Die Schwarz-Weiß-Tusch-Zeichnungen, wunderbar reduziert, mehr graphisch, aber immer noch farbenfroh, zeigen eine weitere Sparte ihrer Techniken.
Naturbilder, nein, die malt sie eher nicht.
Für’s Direkte wären eher die kleinen Statuetten da, die sie aus Trouvées zusammengefügt hat.
Der hier sehen unten böse aus, weil der Pflasterstein sicher von einer Mai-Demo stammt oder von den Osterinseln..
Der Aufsatz entschärft die Botschaft. Kein wirklicher Handschmeichler (verlockt aber dazu), er erinnert eher an einen lächelnden Kampfhund, der sich übers Streicheln freut. Hervorragend geeignet als Briefbeschwerer für böse Briefe aus Berlin.
Auch der edelrostige Liegestuhl verdient eine nähere Ansicht. ein weiches Fellchen zum Rost ist schon ein wohltuender Gegensatz.
Oder der hier: unten ein Vulkan aus Speckstein, der oben gerade ausbricht.
Die Verkleidung einer Braut, mit Jägerhut? Ein Zyklop aus der Papierfabrik?
Alle Assoziationen sind erlaubt, dazu ist man ja gezwungen, wenn keine Titel vorgegeben sind.

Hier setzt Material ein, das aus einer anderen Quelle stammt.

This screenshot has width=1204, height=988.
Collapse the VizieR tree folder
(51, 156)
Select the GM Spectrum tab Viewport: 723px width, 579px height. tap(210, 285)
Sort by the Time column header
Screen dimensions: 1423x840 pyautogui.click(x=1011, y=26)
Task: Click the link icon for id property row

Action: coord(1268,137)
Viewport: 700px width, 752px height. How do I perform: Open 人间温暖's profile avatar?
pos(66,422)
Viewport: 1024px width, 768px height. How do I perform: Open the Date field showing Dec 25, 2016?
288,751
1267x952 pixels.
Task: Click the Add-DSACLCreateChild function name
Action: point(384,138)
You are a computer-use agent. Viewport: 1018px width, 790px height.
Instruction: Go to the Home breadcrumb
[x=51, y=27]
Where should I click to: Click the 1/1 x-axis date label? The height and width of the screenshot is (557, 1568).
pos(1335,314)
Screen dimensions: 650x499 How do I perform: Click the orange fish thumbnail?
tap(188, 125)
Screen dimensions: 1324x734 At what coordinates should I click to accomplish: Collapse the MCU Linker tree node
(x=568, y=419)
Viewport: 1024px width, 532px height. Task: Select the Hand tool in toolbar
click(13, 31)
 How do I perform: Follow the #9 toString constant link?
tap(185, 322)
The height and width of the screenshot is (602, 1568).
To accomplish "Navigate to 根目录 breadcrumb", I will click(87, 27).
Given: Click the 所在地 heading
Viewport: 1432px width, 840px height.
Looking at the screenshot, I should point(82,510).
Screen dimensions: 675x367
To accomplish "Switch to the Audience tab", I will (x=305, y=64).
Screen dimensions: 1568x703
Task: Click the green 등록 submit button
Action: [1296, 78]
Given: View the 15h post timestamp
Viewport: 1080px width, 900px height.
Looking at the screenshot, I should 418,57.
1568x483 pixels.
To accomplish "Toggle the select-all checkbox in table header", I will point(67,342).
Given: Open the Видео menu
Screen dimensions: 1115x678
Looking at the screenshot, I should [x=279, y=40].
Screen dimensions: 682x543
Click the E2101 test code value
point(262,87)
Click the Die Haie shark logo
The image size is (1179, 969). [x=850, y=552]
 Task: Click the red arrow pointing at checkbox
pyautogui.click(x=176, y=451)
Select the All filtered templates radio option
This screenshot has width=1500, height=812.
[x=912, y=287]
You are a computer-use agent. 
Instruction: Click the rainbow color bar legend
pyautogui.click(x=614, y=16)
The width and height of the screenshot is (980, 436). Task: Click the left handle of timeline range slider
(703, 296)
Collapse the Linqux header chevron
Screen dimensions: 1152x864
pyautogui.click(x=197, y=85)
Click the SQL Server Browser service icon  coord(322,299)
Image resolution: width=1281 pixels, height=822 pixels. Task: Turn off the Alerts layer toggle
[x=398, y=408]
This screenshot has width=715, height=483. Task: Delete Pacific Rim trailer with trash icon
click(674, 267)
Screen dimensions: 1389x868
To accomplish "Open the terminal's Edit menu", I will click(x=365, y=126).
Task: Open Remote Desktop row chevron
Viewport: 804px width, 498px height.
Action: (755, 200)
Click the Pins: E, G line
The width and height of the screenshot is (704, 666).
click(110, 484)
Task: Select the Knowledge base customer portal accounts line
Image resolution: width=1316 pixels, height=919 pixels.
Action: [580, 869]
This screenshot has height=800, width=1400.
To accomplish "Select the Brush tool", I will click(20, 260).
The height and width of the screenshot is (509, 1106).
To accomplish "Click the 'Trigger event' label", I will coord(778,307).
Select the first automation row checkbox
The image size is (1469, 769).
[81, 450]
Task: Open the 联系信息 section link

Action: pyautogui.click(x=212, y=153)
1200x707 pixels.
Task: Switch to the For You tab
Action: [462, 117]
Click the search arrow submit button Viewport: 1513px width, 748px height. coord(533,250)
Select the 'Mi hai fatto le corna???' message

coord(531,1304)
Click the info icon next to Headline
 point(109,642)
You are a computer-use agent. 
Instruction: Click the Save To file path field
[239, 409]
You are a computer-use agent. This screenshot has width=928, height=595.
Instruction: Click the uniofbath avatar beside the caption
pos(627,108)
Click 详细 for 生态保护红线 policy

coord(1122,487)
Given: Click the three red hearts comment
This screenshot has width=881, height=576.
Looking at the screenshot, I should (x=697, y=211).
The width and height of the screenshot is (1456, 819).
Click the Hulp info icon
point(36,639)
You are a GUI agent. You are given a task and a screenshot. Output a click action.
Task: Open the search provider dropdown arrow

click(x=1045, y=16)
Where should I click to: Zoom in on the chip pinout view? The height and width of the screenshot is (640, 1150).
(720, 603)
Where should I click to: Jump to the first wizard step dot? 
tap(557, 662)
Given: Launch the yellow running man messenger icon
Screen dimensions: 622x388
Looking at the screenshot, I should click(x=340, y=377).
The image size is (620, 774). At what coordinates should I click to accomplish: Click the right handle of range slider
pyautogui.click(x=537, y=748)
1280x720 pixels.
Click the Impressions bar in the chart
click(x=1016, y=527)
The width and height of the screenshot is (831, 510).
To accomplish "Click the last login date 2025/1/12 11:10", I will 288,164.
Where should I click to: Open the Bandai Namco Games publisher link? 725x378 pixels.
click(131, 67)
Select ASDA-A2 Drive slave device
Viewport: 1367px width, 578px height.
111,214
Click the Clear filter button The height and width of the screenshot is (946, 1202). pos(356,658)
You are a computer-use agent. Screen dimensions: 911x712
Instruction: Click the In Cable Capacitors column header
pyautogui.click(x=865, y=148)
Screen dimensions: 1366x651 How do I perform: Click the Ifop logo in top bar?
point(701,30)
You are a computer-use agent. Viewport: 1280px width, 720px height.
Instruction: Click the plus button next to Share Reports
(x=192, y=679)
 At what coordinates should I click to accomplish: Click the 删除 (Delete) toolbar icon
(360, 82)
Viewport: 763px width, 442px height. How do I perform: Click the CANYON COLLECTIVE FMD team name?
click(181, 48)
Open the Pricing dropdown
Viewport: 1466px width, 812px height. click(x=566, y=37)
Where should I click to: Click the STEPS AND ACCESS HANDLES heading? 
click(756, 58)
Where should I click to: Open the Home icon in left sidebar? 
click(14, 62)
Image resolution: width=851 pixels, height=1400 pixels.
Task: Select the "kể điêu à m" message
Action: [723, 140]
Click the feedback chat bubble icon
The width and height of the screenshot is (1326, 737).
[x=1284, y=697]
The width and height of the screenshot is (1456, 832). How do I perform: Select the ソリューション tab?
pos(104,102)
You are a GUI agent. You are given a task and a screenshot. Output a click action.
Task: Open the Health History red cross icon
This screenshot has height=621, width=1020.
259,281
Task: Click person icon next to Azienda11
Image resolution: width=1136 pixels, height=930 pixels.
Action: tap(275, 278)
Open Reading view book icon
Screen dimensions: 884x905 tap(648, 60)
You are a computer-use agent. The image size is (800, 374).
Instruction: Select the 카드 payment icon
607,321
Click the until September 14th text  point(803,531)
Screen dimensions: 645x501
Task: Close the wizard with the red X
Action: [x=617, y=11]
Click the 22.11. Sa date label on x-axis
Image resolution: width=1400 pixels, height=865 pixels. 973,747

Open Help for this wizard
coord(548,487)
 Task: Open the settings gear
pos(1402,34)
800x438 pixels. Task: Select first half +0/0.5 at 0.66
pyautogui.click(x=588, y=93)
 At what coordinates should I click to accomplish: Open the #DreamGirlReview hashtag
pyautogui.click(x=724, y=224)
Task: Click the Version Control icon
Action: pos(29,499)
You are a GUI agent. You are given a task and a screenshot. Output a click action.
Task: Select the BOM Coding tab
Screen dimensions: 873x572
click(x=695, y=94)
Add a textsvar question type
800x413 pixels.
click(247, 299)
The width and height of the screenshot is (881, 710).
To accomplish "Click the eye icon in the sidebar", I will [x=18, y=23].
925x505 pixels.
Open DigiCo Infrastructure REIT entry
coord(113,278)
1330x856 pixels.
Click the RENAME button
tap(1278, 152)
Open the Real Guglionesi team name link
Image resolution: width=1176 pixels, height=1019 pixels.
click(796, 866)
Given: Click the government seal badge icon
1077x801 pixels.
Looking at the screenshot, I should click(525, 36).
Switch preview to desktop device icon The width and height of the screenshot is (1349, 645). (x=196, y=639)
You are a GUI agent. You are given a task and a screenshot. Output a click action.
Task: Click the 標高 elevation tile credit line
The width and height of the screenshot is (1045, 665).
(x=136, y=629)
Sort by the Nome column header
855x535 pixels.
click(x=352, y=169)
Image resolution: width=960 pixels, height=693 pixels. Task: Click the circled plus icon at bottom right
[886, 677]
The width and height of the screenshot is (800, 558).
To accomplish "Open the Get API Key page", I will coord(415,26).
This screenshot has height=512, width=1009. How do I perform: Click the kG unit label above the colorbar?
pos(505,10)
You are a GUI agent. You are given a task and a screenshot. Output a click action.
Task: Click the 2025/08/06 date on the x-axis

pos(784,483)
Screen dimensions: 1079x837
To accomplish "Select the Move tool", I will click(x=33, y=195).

Heidrun Pfalzgraf wird sich bei der Finissage hoffentlich darüber freuen.
Sie weiß sowieso mehr als wir.
Finissage mit Anwesenheit von Heidrun Pfalzgraf: Am Kultursonntag Hilden, 5. November ab 12:00 bis 18:00
QQTec Galerie (alle Räume von QQTec ab 11:00 geöffnet)!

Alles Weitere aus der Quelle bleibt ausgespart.